Deník Marie Bashkirtseff

A la suite des quiproquos et des poissons d'avril il a fallu inviter à dîner plusieurs personnes entre autres Multedo qu'on
avait invité avant et qui s'était excusé et auquel maman a écrit hier et lequel croyant que c'est moi qui écrit me répond ce que vous pouvez voir en lisant cette lettre.
^4^ Paris 36 rue du Colisée
5 avril 1878 Mademoiselle,
Je partage votre sentiment : le plaisir d'abord, et le devoir ensuite, si on a du temps pour le remplir.
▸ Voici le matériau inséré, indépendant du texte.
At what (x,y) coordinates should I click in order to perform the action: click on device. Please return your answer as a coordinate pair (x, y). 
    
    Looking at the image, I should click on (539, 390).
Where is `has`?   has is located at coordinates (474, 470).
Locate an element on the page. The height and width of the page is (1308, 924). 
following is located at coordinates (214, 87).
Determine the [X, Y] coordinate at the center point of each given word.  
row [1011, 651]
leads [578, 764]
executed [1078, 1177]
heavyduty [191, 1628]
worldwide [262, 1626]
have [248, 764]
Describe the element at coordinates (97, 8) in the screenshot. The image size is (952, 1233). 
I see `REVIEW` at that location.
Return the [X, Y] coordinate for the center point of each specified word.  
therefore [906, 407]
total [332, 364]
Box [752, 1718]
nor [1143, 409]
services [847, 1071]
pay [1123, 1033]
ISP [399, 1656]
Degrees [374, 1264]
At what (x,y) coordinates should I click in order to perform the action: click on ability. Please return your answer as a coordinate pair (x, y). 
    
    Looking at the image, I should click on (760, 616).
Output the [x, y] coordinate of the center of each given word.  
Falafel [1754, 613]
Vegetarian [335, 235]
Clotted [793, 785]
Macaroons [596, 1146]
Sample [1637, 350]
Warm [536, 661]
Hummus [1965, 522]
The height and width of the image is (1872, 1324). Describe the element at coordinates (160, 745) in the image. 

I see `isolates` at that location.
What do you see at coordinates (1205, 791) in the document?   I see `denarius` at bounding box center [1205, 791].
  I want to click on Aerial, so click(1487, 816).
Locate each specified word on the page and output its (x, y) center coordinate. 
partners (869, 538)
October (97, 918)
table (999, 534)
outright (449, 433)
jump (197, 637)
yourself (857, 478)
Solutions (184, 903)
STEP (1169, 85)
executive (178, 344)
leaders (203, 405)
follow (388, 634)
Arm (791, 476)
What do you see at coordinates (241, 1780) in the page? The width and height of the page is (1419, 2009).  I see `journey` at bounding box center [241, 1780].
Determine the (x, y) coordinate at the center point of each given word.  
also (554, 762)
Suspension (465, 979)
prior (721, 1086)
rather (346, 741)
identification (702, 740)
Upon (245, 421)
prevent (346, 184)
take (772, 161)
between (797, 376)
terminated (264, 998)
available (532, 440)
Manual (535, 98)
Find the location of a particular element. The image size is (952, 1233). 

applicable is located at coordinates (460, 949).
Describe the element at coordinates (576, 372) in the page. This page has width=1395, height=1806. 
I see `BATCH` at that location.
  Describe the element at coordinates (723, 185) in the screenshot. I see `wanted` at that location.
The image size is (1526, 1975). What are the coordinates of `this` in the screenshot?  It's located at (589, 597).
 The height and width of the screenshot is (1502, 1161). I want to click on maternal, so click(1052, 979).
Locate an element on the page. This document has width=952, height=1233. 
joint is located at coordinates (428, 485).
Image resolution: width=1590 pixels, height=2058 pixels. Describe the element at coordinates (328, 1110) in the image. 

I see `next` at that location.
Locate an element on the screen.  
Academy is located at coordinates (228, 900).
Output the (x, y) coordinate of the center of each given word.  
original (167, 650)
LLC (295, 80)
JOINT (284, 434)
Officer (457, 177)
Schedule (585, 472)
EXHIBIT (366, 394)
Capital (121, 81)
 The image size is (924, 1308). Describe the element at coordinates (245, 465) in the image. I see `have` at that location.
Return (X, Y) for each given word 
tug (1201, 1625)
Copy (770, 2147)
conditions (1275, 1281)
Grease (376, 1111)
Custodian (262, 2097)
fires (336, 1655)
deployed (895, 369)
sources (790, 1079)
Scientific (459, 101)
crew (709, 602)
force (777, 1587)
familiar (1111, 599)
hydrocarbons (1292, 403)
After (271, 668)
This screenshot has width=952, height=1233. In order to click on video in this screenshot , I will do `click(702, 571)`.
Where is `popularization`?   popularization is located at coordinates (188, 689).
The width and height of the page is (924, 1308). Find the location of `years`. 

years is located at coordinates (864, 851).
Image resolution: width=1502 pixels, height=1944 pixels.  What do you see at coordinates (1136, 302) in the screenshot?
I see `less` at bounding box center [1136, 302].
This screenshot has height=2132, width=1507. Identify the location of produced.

Nous venons chez vous demain soir à 7 h, heureux de passer une bonne soirée sous l'effet de votre fascination.
Voilà qui est réglé. Mais permettez-moi de vous restituer ce que vous m'avez adressé par méprise et que j'ai reçu ce matin, à l'heure où l'alouette salue l'aurore : un billet destiné à M. de Morgan. M. de Morgan dont j'ignore l'adresse, a dû en recevoir un autre qui m'était destiné. Dans ce cas vous êtes prévenue qu'il ne m'est pas arrivé.
Peut-être qu'il n'a rien reçu et qu'en écrivant l'adresse vous avez confondu son nom avec le mien ou sa personne avec moi. Je ne savais pas que je lui ressemblais et je suis flatté de la similitude qui pourrait exister entre nous.
Vous qui prenez les gens non masqués l'un pour l'autre, que penseriez-vous de quelqu'un qui reconnaîtrait à première vue les gens masqués ? Penseriez-vous qu'ils ont la mémoire dans le cœur au lieu de l'avoir dans l'esprit ?
J'ai l'honneur de mettre mes hommages à vos pieds.
A. Multedo
Un peu après écrit Filippini, puis de Morgan et d'autres, on a embrouillé les invitations mais passons.
Ce Multedo... pourvu que je ne le déteste pas ! En voilà un qui ne me troublera pas mes concours.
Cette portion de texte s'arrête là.